Passage given:
□ □ □

The 8th grade mathematics classes taught by LaMar Queen are often set to the funky sounds of hip-hop beats. Queen, 26, teaches at the Los Angeles Academy, a middle school in one of L.A.’s toughest, gang-infested neighborhoods. But he’s been successfully boosting his kids’ math grades since 2007 through his use of rap music to help them learn the rules of algebra, according to the Associated Press. Queen writes the songs himself and performs them — both live and on videos.

To be sure, the use of music as a memory and learning aid is not new. We all learned to sing our ABCs, right? But now, rap has supplanted rock as the music genre of choice. “Rap is what the kids respond to. They don’t have a problem memorizing the songs at all,” Queen tells AP.

□ □ □

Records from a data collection
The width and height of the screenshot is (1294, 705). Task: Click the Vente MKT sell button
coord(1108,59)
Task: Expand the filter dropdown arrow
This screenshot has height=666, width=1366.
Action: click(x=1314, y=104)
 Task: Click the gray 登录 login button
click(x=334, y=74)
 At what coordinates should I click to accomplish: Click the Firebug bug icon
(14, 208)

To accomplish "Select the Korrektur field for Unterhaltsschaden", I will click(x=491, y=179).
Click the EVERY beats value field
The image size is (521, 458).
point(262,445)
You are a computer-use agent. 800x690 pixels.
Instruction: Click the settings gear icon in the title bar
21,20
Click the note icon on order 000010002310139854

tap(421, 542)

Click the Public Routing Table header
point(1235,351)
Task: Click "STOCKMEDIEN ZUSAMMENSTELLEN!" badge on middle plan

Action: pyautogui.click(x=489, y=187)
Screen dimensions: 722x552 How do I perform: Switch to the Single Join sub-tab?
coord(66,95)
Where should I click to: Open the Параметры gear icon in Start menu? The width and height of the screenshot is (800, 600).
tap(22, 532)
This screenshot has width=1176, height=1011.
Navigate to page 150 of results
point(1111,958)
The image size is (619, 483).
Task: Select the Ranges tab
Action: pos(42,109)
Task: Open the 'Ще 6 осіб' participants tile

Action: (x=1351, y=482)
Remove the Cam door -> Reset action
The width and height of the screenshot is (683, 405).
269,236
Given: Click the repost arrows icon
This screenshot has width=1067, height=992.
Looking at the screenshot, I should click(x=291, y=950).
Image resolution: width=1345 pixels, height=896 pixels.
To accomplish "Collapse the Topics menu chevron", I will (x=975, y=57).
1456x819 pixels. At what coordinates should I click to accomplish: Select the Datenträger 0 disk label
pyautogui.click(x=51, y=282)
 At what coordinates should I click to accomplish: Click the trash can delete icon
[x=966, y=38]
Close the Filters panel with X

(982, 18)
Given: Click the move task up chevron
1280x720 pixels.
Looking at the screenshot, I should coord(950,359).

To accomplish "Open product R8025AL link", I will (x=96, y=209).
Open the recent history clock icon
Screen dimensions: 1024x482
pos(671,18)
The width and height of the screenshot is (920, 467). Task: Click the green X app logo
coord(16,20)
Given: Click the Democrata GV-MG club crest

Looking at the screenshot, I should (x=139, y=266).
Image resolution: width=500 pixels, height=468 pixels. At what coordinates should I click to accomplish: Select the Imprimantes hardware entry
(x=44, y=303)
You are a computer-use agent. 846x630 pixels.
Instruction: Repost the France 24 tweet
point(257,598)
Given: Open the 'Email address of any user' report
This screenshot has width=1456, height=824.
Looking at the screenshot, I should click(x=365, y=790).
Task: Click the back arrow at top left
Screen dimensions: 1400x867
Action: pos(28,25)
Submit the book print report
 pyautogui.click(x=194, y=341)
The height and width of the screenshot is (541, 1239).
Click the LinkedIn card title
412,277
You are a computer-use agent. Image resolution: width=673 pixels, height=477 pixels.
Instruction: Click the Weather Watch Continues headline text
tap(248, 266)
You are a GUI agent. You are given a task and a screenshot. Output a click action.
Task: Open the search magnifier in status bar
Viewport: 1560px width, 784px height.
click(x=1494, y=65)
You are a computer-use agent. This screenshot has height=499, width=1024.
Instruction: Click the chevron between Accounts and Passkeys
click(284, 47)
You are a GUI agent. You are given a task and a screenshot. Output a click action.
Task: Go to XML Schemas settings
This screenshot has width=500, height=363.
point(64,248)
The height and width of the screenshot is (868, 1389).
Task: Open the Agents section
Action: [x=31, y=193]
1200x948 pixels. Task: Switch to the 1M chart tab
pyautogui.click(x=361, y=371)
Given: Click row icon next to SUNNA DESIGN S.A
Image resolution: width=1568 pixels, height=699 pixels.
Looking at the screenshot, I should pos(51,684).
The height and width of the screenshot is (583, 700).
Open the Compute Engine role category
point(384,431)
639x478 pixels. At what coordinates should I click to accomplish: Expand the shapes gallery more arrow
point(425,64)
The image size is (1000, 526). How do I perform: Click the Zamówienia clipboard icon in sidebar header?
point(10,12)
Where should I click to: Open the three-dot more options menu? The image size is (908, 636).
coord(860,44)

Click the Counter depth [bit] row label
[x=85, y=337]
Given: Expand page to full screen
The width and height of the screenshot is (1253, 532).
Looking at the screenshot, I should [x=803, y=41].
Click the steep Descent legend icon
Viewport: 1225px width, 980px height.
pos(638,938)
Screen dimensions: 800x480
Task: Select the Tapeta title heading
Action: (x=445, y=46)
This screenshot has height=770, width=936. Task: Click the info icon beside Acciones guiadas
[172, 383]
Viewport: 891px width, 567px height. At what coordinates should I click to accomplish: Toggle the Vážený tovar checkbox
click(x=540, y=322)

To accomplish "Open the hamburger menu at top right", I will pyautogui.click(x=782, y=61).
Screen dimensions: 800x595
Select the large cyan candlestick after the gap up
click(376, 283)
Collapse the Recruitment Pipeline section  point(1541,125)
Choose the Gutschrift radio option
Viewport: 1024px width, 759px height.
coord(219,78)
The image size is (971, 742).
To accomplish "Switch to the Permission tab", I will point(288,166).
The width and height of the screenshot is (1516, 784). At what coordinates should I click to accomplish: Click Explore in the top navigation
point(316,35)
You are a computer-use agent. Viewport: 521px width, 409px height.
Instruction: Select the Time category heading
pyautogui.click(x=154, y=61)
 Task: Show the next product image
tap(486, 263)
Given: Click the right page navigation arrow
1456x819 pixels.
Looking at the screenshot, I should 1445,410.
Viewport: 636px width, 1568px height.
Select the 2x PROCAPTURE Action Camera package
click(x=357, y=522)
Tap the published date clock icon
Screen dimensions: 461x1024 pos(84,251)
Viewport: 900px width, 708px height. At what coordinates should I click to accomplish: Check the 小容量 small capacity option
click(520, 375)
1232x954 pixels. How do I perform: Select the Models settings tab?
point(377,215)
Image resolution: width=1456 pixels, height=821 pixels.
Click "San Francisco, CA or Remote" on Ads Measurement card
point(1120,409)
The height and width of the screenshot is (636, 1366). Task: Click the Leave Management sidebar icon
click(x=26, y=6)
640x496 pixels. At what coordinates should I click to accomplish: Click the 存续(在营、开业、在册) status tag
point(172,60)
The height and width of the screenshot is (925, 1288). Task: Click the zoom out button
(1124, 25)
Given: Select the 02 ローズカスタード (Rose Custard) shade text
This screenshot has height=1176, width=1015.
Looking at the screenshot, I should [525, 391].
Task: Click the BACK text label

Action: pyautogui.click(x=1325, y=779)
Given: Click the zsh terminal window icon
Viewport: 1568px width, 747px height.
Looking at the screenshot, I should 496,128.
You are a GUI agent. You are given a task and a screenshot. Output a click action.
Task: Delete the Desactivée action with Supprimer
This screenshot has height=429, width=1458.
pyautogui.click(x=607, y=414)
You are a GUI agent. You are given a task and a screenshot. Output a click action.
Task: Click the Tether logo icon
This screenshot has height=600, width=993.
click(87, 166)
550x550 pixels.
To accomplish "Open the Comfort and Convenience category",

□ □ □

Problem set:
1 – According to the passage about LaMar Queen's math classes, since what year has he been using rap music to raise his students' math grades?
2 – Summarize the passage about LaMar Queen's math classes in two sentences.
3 – Carry on the passage about LaMar Queen's rap-based math lessons, starting after its final sentence.

Results:
1 – Since 2007.

2 – LaMar Queen, a 26-year-old 8th grade math teacher at the Los Angeles Academy in a tough, gang-infested L.A. neighborhood, has raised his students' math grades since 2007 by teaching the rules of algebra through rap songs he writes and performs live and on videos. Using music to help memory and learning is not new, but rap has replaced rock as the preferred genre because, as Queen says, it is what the kids respond to and they have no trouble memorizing the songs.

3 –
He admits that he was crestfallen when he started teaching at the school three years ago, fresh out of college, and the students told him his class was boring. But they also told him that he resembled rapper Kanye West and challenged him to rap. Little did they know that Queen had been doing so since 7th grade. That’s when the idea to combine algebra with hip-hop hit him. His first song: Slope Intercept. Subsequent titles include Polynomials and Mean, Median, Mode, and Range.

Queen has won a number of national, county, and district teaching awards for his hip-hop take on algebra. He’s also set up a website, MusicNotesOnline, to market his CDs and DVDs. Sounds like he’s as canny as Kanye when it comes to business, too.